Thanks to our ongoing expansion we have the opportunity to grow our Cloud Site Reliability team. We're a part of the Elastic Cloud team with an operations background who aren’t afraid to get our hands dirty. We are the first line of consumers for Elastic's products and our experience helps influence the direction of the product. While most organizations may have a single or a handful of Elastic Stack deployments, here, you’ll be responsible for identifying, troubleshooting and reporting platform problems to developers in order to ensure that the thousands of Elasticsearch clusters that we manage are providing a stable and reliable service.
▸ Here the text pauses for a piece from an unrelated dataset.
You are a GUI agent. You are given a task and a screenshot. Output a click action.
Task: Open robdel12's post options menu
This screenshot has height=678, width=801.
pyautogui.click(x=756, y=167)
We’re looking for people who are just as excited about troubleshooting issues with distributed systems as they are to automate, code and collaborate to solve problems.
- Report and troubleshoot problems within the Elastic Cloud infrastructure services and collaborate on issues with developers
- Handle day to day operations around the Elastic Cloud such as customer trouble tickets managing cloud provider infrastructure (maintenance/expansion), and software deployments
- Develop and enhance tooling to deploy and manage the Elastic Cloud product and infrastructure
- Demonstrate and promote best practices for teams using cloud platforms
- Multiple years hands-on experience administering Linux, preferably with distributed systems with some scale
- 1+ years of AWS, and/or, GCP and/or Azure experience is a must
- Experience automating production Linux systems collaboratively, deriving configuration through version control
- Comfortable writing software to automate API-driven tasks at scale; The SRE team uses Python and some Go, where the developers use Scala, Python, and Java
- Have used Ansible/Puppet/Chef or another config management suite, know where it's broken, and open to trying new things
- Healthy knowledge of Linux (have compiled your own kernel at some point, know how to trace syscalls, understand TCP, care about the difference between sysvinit/runit/systemd, etc.)
- Relentless desire to automate and build software tools
- Desire to represent work in git, driven by a GitHub workflow through issues and pull requests
- Love open source development, and have contributed to some project somewhere (doesn't have to be ours), whether it's mailing lists, patches, documentation, etc.
- Enjoy working remotely and the communication it requires
- Love a diverse environment, working with men and women all over the world
Elastic is an Equal Employment employer committed to the principles of equal employment opportunity and affirmative action for all applicants and employees. Qualified applicants will receive consideration for employment without regard to race, color, religion, sex, sexual orientation, gender perception or identity, national origin, age, marital status, protected veteran status, or disability status or any other basis protected by federal, state or local law, ordinance or regulation. Elastic also makes reasonable accommodations for disabled employees consistent with applicable law.